Security is vital - we're on it

We take the security of your data extremely seriously - here's what we do about it.
Data and system security is primarily covered in our Terms of Use, Privacy Policy and Acceptable Use Policy. This page provides additional detail.
- Our primary host is Google Cloud Platform - one of the most secure and reliable cloud providers in the world.
- We perform regular security scans using an independent, third party vulnerability scanner.
- We use automated code analysis systems to highlight any potential security threats and vulnerabilities.
- Website data is always sent over a secure connection using 128-bit SSL encryption (the same level of encryption used by leading websites).
- Passwords are stored encrypted - hashed with salt using a strong hashing algorithm.
- Our system uses several layers of encryption to protect customer data at rest.
- Strict data access policies for our personnel are applied along with many other security good practices.
- Data is backed up frequently, stored securely on Google’s servers and features point-in-time recovery.
- Enforce your own password policy with SSO-only mode (single sign-on).

Hosting
- Resource Guru is primarily hosted on Google Cloud Platform in the United States - offering a highly secure, reliable and resilient environment. Systems automatically restart when they fail and automatically scale up when necessary.
- The Google security model is an end-to-end process, built on over 15 years of experience focused on keeping customers safe on Google applications like Gmail and Google Apps. With Google Cloud Platform our app and data take advantage of the same security model. Learn more about Google Cloud Platform security.
- Google Compute Engine has completed ISO 27001, SSAE-16, SOC 1, SOC 2, and SOC 3 certifications, demonstrating their commitment to information security (many Google customers use SOC 1 as an integral part of their Sarbanes-Oxley efforts and other security and compliance initiatives). Learn more about Google’s compliance certifications.

Data transmission, storage and backups
- User data is always sent over a secure connection using 128-bit SSL encryption (the same level of encryption used by leading websites).
- By default, Google Compute Engine encrypts all data at rest.
- The servers on which we store personal data, and the teams that process it, are all located within the USA, European Economic Area (“EEA”) and South Africa.
- Our data is backed up onto encrypted, redundant block storage across multiple availability zones in our data centre using a method that allows us to perform a point-in-time recovery to any time of the day.
- It is our standard policy that we will never examine customer data unless it is absolutely necessary for technical reasons. Furthermore, personnel are not able to log into customer accounts via any user interface and, if access is ever needed to troubleshoot an issue, we will first gain consent from the relevant customer. At that point, customers are welcome to refuse.
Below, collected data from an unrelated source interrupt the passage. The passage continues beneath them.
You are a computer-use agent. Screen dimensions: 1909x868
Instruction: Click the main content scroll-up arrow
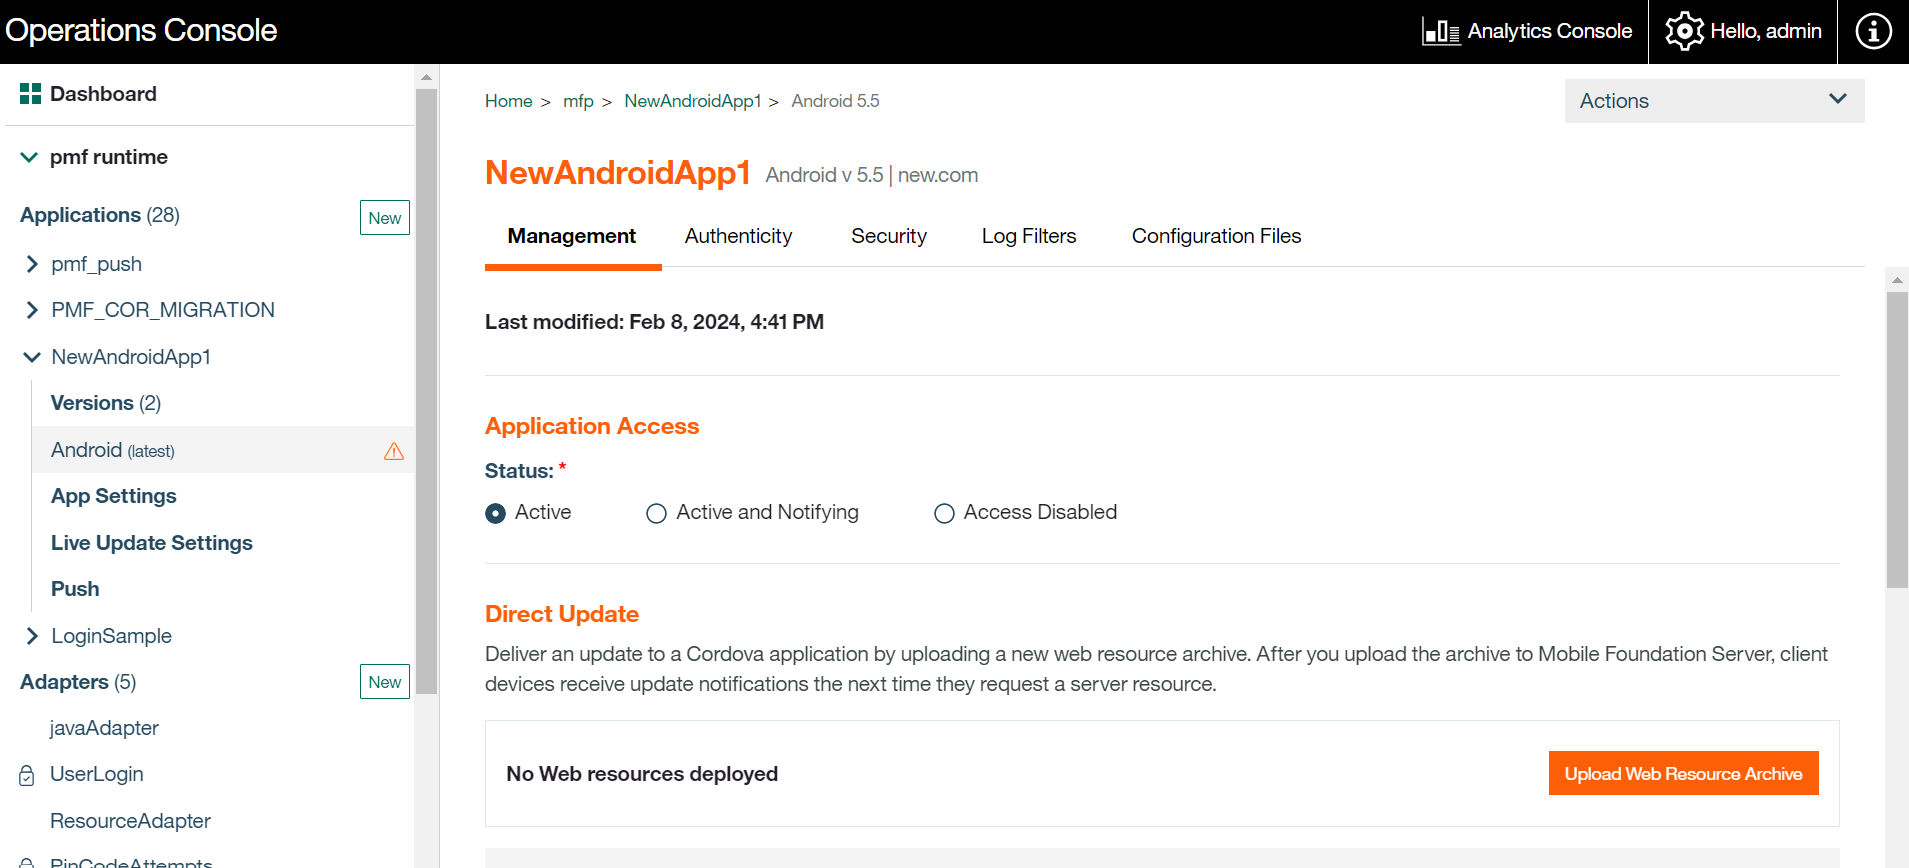click(1896, 280)
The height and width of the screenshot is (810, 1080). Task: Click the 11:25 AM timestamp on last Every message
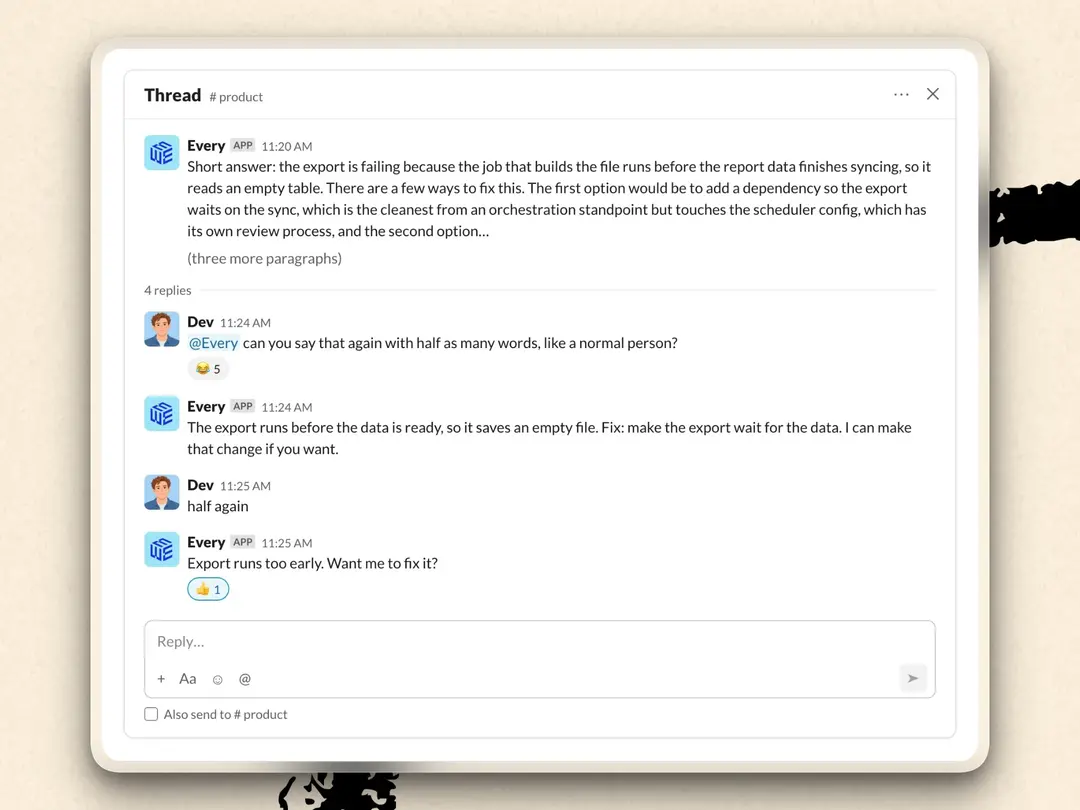coord(287,543)
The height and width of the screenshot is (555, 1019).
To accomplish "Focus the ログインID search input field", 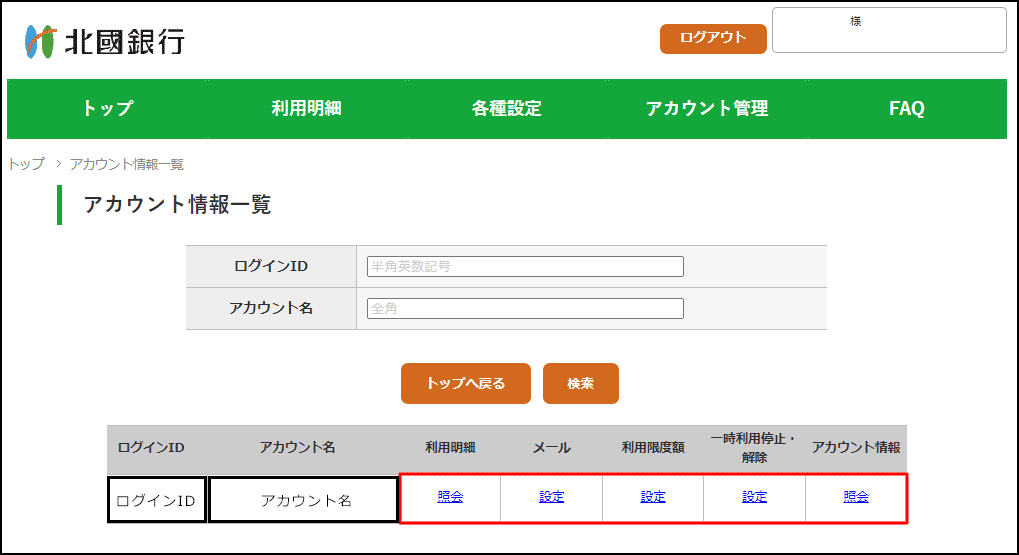I will [525, 266].
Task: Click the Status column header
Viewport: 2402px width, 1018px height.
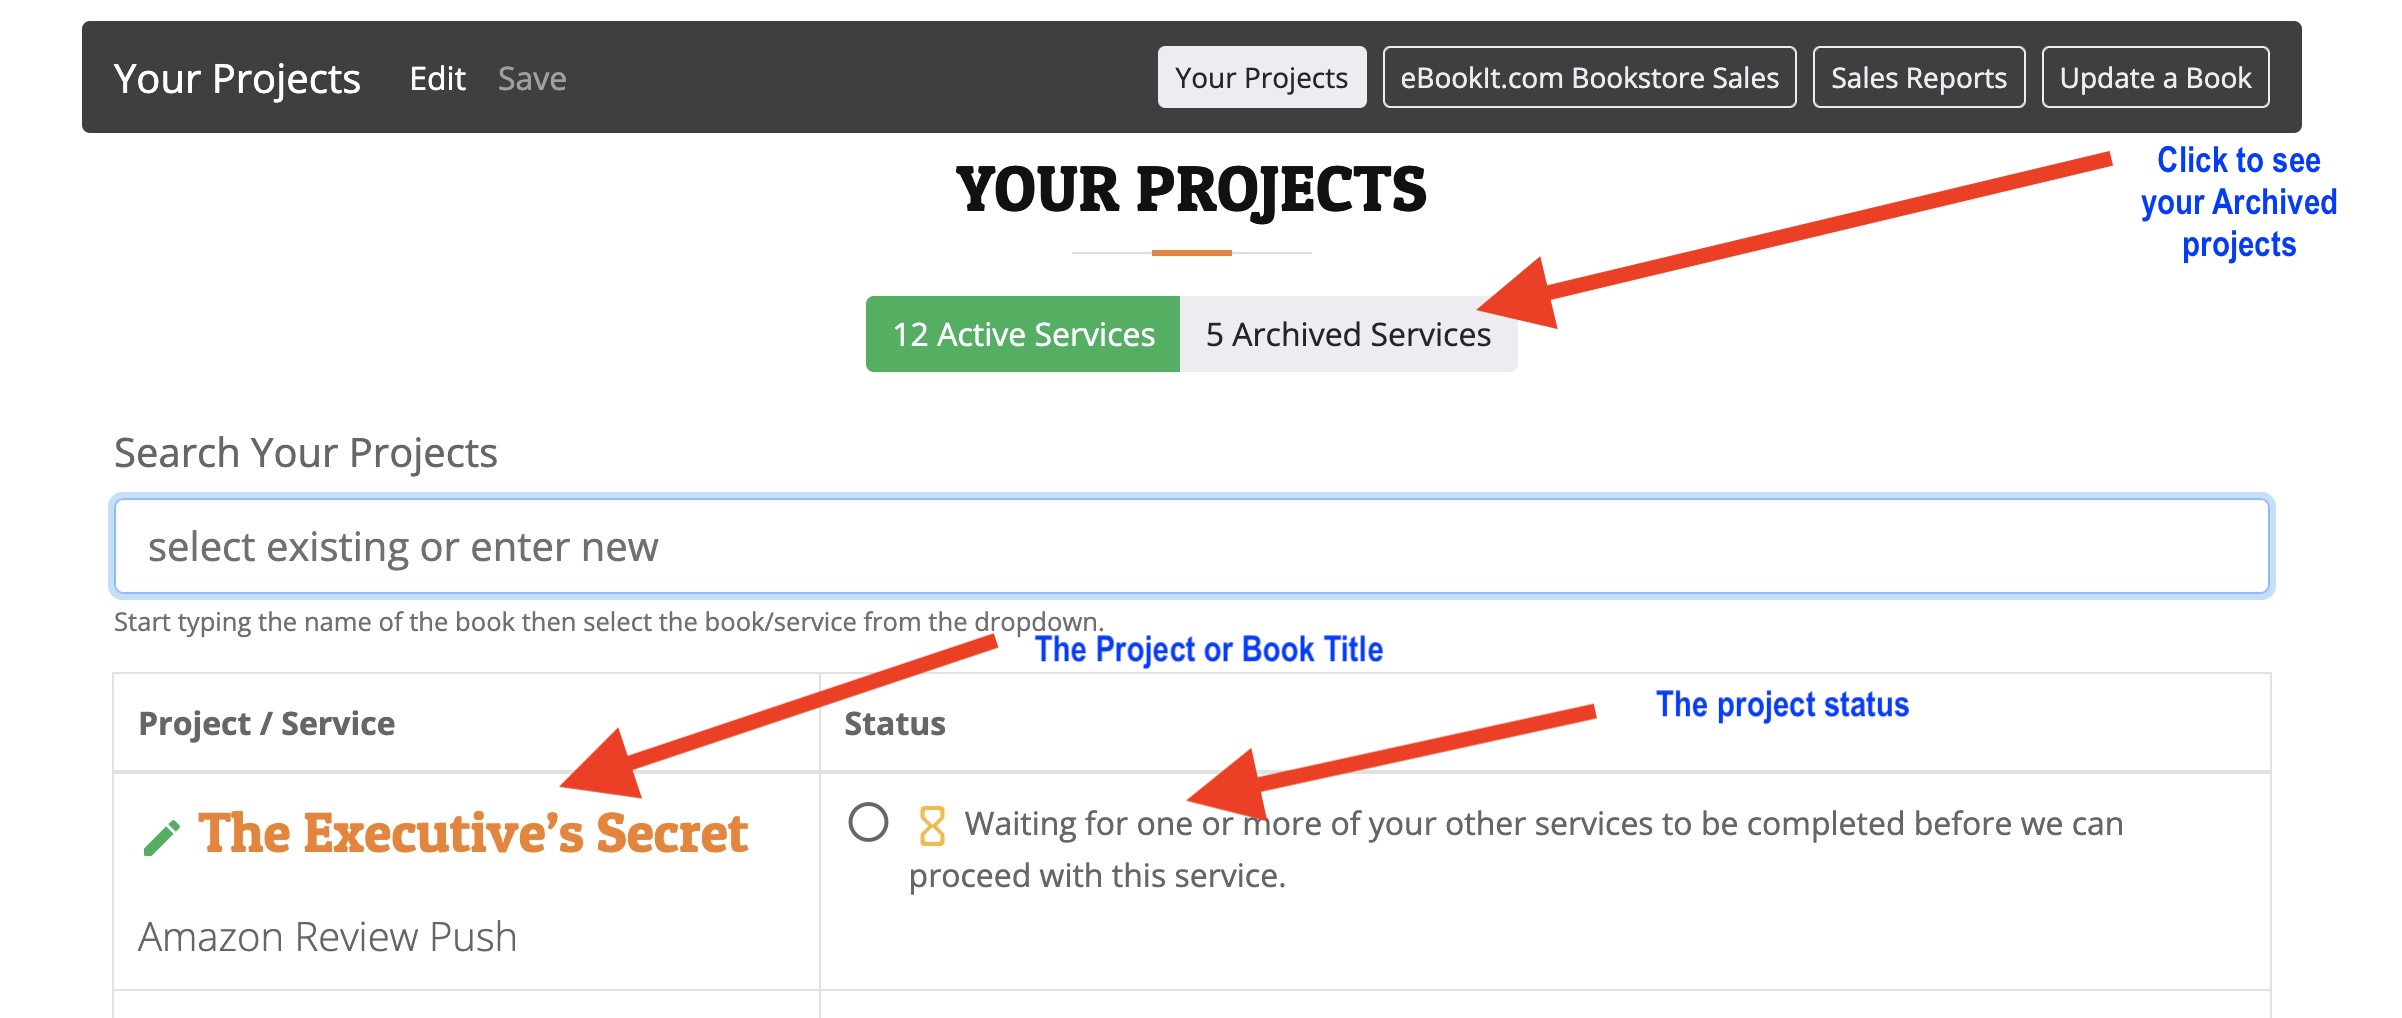Action: point(895,723)
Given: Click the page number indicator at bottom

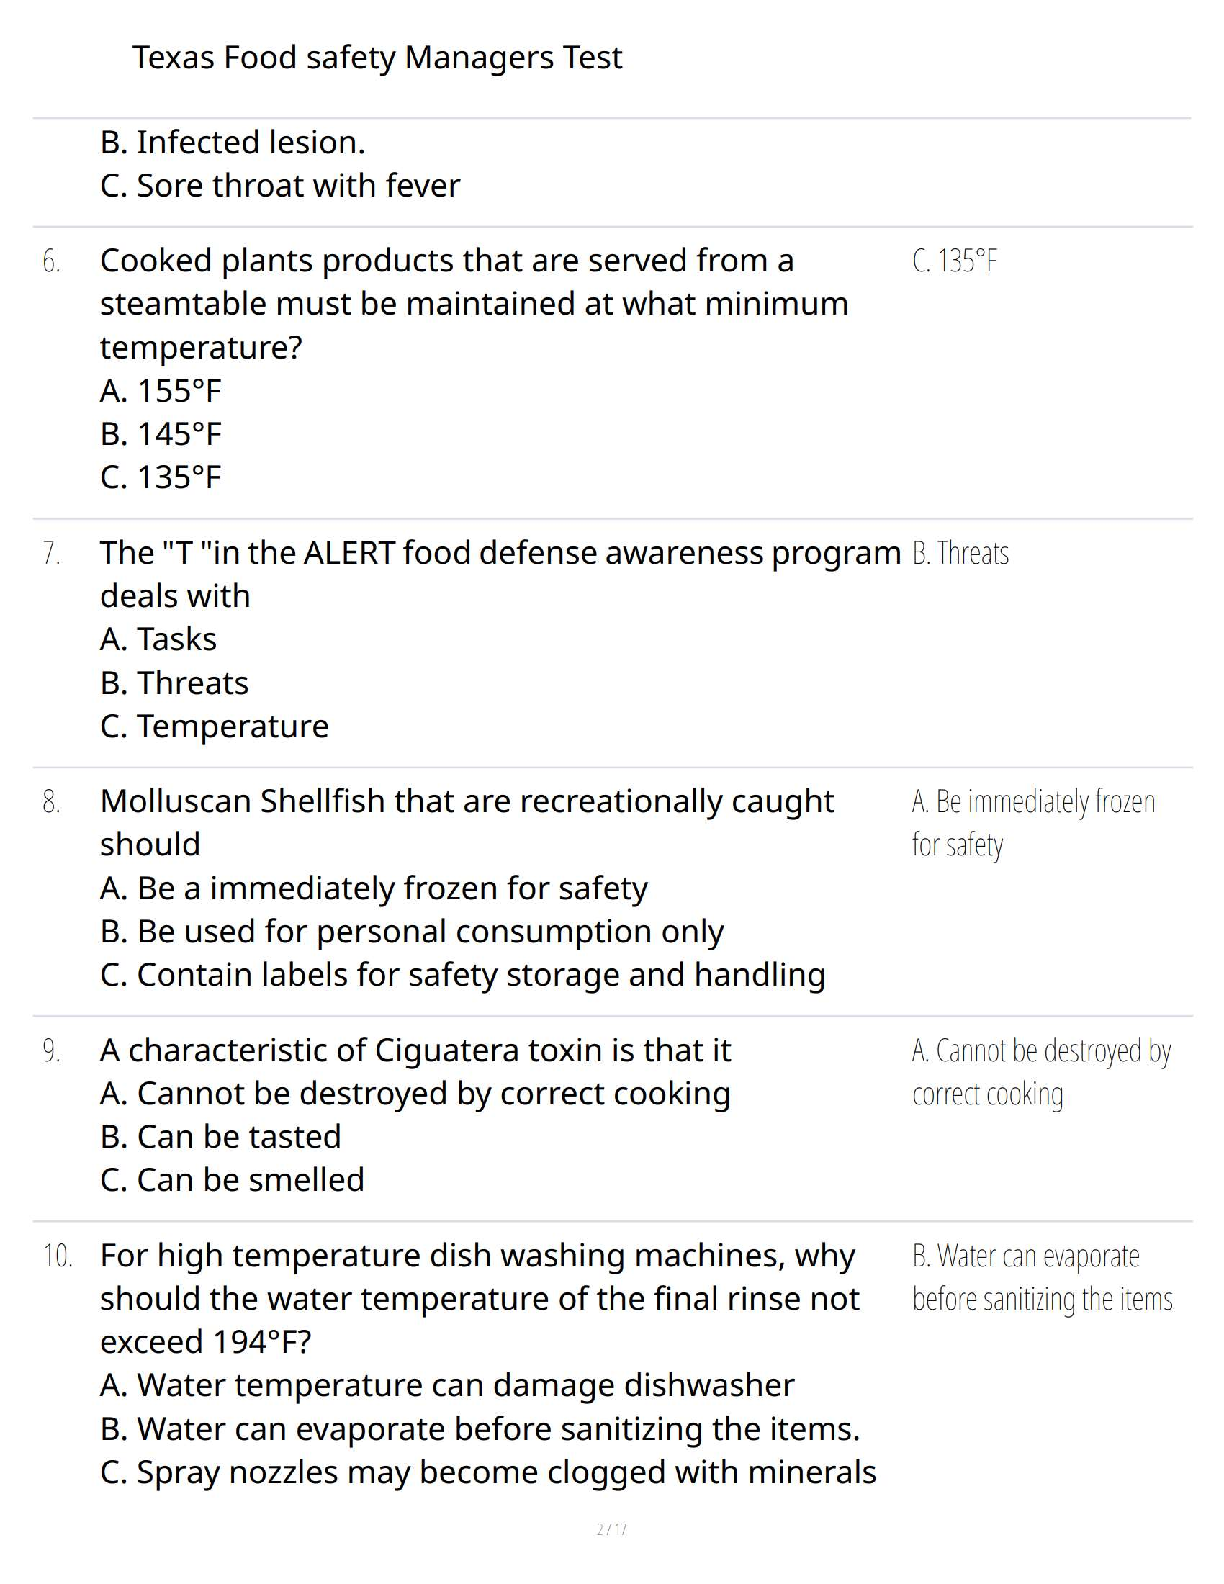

There is no other user interface available to us apart from raw data in the database which is restricted to authorized persons who only have access to the extent necessary to perform their duties.
- Any customer data accessed by authorized persons in the performance of their duties is transferred over a secure connection and stored on encrypted hard drives.

General security
- Resource Guru has been designed to protect against common web attacks and our systems are kept up to date with the latest software versions and security patches.
- We perform regular security scans using an independent, third party vulnerability scanner.
- Google intrusion detection involves tightly controlling the size and make-up of Google’s attack surface through preventative measures, employing intelligent detection controls at data entry points, and employing technologies that automatically remedy certain dangerous situations.
- The app has a multi-tenant architecture which ensures that any data retrieved for a user during their session is scoped only to the account they belong to.
- Passwords are stored encrypted - hashed with salt using a strong hashing algorithm.
- Resource Guru also features a user permission system to ensure that admins can control which sections of their account users have access to.
- We use automated code analysis systems to highlight any potential security threats and vulnerabilities.

Permissions and access control
- We know that you need to control who has access to your data. That's why we built in some advanced user permissions which allow you to control who has access to the different sections of your account.
- With SSO-only mode (single sign-on), you can centralise access control. When you deprovision someone in your identity provider (IdP), they will automatically lose access to your Resource Guru account. So, only the right people have access to your data.

Data privacy and protection
- We take data privacy and protection extremely seriously. Please see our Privacy Policy for details of how we comply with data protection law. As required by the UK Data Protection Act 1998, Resource Guru is registered as a data controller with the Information Commissioner’s Office (ICO) under registration number Z3001946.